**STATED EXERCISE**
Can you rewrite the lines below as a Markdown table with the columns "No." and "Line", giving each non-blank line its own numbered row and leaving out the blank ones?

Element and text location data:
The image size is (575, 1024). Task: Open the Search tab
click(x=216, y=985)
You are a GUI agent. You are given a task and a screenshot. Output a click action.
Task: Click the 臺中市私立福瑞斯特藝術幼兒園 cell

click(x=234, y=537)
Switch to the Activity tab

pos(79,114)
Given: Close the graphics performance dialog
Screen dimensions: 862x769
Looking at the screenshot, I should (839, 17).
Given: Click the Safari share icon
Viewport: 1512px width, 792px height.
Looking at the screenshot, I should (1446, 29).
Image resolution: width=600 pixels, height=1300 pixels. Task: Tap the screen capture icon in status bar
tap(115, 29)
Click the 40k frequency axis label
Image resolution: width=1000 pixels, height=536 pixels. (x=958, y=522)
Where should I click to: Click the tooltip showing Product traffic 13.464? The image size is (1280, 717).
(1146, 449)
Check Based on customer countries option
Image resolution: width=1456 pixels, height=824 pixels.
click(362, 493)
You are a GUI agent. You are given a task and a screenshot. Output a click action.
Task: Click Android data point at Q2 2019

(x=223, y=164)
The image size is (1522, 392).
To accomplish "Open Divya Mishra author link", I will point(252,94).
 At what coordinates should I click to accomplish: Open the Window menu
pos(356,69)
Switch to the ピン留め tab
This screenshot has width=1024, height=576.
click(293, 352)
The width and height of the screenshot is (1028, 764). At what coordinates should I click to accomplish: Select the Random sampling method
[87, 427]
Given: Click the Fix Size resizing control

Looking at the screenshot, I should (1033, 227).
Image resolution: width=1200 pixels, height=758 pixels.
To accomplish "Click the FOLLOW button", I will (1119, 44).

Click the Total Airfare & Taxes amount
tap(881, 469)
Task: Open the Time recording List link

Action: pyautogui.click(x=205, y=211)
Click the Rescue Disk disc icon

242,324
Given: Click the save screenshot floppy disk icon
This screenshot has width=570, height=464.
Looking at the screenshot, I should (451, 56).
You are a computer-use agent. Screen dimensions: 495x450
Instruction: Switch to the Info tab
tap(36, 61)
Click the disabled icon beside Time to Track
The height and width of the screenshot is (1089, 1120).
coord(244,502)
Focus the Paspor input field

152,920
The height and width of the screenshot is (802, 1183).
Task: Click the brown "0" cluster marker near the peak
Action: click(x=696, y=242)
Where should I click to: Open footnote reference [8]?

**RESPONSE TO THIS TASK**
| No. | Line |
|---|---|
| 1 | The image size is (575, 1024). Task: Open the Search tab |
| 2 | click(x=216, y=985) |
| 3 | You are a GUI agent. You are given a task and a screenshot. Output a click action. |
| 4 | Task: Click the 臺中市私立福瑞斯特藝術幼兒園 cell |
| 5 | click(x=234, y=537) |
| 6 | Switch to the Activity tab |
| 7 | pos(79,114) |
| 8 | Given: Close the graphics performance dialog |
| 9 | Screen dimensions: 862x769 |
| 10 | Looking at the screenshot, I should (839, 17). |
| 11 | Given: Click the Safari share icon |
| 12 | Viewport: 1512px width, 792px height. |
| 13 | Looking at the screenshot, I should (1446, 29). |
| 14 | Image resolution: width=600 pixels, height=1300 pixels. Task: Tap the screen capture icon in status bar |
| 15 | tap(115, 29) |
| 16 | Click the 40k frequency axis label |
| 17 | Image resolution: width=1000 pixels, height=536 pixels. (x=958, y=522) |
| 18 | Where should I click to: Click the tooltip showing Product traffic 13.464? The image size is (1280, 717). |
| 19 | (1146, 449) |
| 20 | Check Based on customer countries option |
| 21 | Image resolution: width=1456 pixels, height=824 pixels. |
| 22 | click(362, 493) |
| 23 | You are a GUI agent. You are given a task and a screenshot. Output a click action. |
| 24 | Task: Click Android data point at Q2 2019 |
| 25 | (x=223, y=164) |
| 26 | The image size is (1522, 392). |
| 27 | To accomplish "Open Divya Mishra author link", I will point(252,94). |
| 28 |  At what coordinates should I click to accomplish: Open the Window menu |
| 29 | pos(356,69) |
| 30 | Switch to the ピン留め tab |
| 31 | This screenshot has width=1024, height=576. |
| 32 | click(293, 352) |
| 33 | The width and height of the screenshot is (1028, 764). At what coordinates should I click to accomplish: Select the Random sampling method |
| 34 | [87, 427] |
| 35 | Given: Click the Fix Size resizing control |
| 36 | Looking at the screenshot, I should (1033, 227). |
| 37 | Image resolution: width=1200 pixels, height=758 pixels. |
| 38 | To accomplish "Click the FOLLOW button", I will (1119, 44). |
| 39 | Click the Total Airfare & Taxes amount |
| 40 | tap(881, 469) |
| 41 | Task: Open the Time recording List link |
| 42 | Action: pyautogui.click(x=205, y=211) |
| 43 | Click the Rescue Disk disc icon |
| 44 | 242,324 |
| 45 | Given: Click the save screenshot floppy disk icon |
| 46 | This screenshot has width=570, height=464. |
| 47 | Looking at the screenshot, I should (451, 56). |
| 48 | You are a computer-use agent. Screen dimensions: 495x450 |
| 49 | Instruction: Switch to the Info tab |
| 50 | tap(36, 61) |
| 51 | Click the disabled icon beside Time to Track |
| 52 | The height and width of the screenshot is (1089, 1120). |
| 53 | coord(244,502) |
| 54 | Focus the Paspor input field |
| 55 | 152,920 |
| 56 | The height and width of the screenshot is (802, 1183). |
| 57 | Task: Click the brown "0" cluster marker near the peak |
| 58 | Action: click(x=696, y=242) |
| 59 | Where should I click to: Open footnote reference [8]? |